Kuriozalna godzina „Świętej Wojny”
Druga w sezonie 2024/2025 „Święta Wojna” pomiędzy Orlenem Wisłą Płock a Industrią Kielce zostanie rozegrana w niedzielę 13 października... w samo południe. Taka informacja dziś rano (27 września) pojawiła się na profilach klubu z Mazowsza.
Mecz 8. kolejki Orlen Superligi będzie okazją do rewanżu wicemistrzów kraju za przegrany Superpuchar Polski sprzed kilku tygodni (23:27). O atrakcyjności tego szlagierowego pojedynku nie trzeba nikomu opowiadać. Fakty mówią same za siebie, aż 337 tys. osób oglądało w szczytowym momencie potyczkę z sezonu 2019/2020, 342 tys. w kampanii 2021/2022, czy też 246 tys. oglądało zapewnienie sobie 20-mistrzostwa Polski przez „żółto-biało-niebieskich” (rozgrywki 2022/2023). Jednak jak się okazuje, to nie wystarcza.
Najbliższą konfrontację „Iskry” z „Nafciarzami” kibice mają oglądać w niedzielę 13 października... o godzinie 12.30. Tak, nie przewidzieliście się. Największy hit Superligi w czasie, w którym kilka lat wcześniej, na tej samej antenie (Polsatu Sport), gościły pierwszoligowe mecze Korony Kielce (np. z Resovią Rzeszów, 13 marca 2022 roku).
To kolejne kontrowersje związane z godziną rozpoczęcia kielecko-płockiego klasyka. W marcu również mecz w Orlen Arenie został pierwotnie zaplanowany na czwartek 21 marca na godzinę 20.30. Pora oddająca prawdziwą rangę wydarzenia, jednak problem leżał wówczas gdzie indziej. Piętnaście minut później rozpoczynał się bowiem półfinał baraży o piłkarskie Euro 2024, w którym Polacy mierzyli się z Estonią (pisaliśmy o tym TUTAJ). Po burzy medialnej i uzgodnieniu z Polsatem Sport (główny nadawca TV) oraz klubami Superliga zdecydowała się na przełożenie pojedynku na godzinę 17.30. Z dwojga złego, chociaż widzowie w telewizji nie musieli wybierać czy ważniejszy jest mecz kadry w najpopularniejszej dyscyplinie sportu w naszym kraju, czy handballowe starcie klubowych potęg.

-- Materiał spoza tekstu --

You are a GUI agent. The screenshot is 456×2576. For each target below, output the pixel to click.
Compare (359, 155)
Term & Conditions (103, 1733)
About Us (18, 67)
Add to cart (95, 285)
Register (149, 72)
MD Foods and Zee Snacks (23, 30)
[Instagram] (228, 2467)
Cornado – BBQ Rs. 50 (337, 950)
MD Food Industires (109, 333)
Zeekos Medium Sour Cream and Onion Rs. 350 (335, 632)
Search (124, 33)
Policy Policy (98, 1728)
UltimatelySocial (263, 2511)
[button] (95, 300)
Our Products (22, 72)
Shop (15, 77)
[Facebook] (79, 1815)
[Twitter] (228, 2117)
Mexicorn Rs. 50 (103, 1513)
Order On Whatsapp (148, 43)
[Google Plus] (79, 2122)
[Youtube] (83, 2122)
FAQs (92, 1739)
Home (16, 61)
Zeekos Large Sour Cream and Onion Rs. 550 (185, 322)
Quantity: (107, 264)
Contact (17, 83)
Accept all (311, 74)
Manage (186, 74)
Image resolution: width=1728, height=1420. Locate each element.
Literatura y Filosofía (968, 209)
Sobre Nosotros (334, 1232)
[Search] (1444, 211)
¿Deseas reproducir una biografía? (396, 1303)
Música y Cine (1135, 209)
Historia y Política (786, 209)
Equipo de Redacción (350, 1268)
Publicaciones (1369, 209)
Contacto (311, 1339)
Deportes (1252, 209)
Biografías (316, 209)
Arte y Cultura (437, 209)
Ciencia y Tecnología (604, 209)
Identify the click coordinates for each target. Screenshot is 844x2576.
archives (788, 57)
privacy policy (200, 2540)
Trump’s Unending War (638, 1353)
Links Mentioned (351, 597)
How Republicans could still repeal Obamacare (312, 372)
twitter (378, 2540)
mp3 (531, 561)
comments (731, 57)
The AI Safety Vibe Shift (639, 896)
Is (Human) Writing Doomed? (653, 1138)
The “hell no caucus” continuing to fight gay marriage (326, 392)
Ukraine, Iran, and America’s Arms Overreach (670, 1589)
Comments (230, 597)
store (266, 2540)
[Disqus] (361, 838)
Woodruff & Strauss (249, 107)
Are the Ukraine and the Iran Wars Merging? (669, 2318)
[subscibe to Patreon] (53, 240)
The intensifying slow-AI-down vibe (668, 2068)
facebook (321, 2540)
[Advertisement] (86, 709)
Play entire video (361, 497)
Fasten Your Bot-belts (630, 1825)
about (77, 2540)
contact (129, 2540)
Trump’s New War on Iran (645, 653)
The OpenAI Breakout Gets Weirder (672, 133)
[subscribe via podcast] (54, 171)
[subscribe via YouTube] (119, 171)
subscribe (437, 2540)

Mistrzowie Polski z Płocka w najbliższy poniedziałek rozpoczną sprzedaż biletów na spotkanie z podopiecznymi Tałanta Dujszebajewa. Kilka dni przed jej startem można wywnioskować, że wejściówki rozejdą się jak przysłowiowe „ciepłe bułeczki”. Orlen Arena będzie wypełniona, co natomiast z widzami i głośno poruszaną od lat promocją dyscypliny u potencjalnych nowych odbiorców?